When I get a gig that promises a big sum, I’m always tempted to up my spending, even before I’ve got the money in the bank. And when money’s flowing well, I definitely relax a little: I’m no believer in being frugal to the point of misery. However … my rule of thumb is to put unexpected cash (especially gifts or advertising payments) into the savings account.
I’m particularly keen on having a decent buffer of money in savings (the current target is to get this back up to £5000, now I’ve paid this year’s university fees and taxes).
I’ve never had a credit card, and I only have a £50 overdraft. I know that, if the money was there, I’d be too tempted to spend it – and without a definite paycheck, I can’t risk spending money I don’t have.
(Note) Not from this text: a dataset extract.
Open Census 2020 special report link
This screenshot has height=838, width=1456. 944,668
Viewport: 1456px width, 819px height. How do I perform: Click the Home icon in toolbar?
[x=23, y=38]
I’m lucky, I know that. I’m in an industry where regular work is an easy possibility, and where I can create my own products without any cost but time: words are free. I’ve not got any dependents, and I didn’t have any debts when I started freelancing. We don’t have a car.
I’m very aware that for you, life may be a lot trickier. You may have to stick it out in a day job much longer than you want, in order to get together an emergency fund. You may have little choice but to take freelancing gigs which give you a sporadic income. Your passion might be one which would leave you broke. You may already be in financial difficulties. If that’s you, please talk to a professional, or at least read one of the very good amateur personal finance blogs (Trent Hamm’s The Simple Dollar is my favourite).
However you organise your work and your money, don’t let freelancing turn into working crazy hours for peanuts. You started freelancing to be freer … not to end up enslaved. If you’ve found yourself in a binge-or-starve cycle, figure out how to get out of it. Talk to other freelancers in your industry, and find out what they do. However tough it might seem right now, there will be an answer.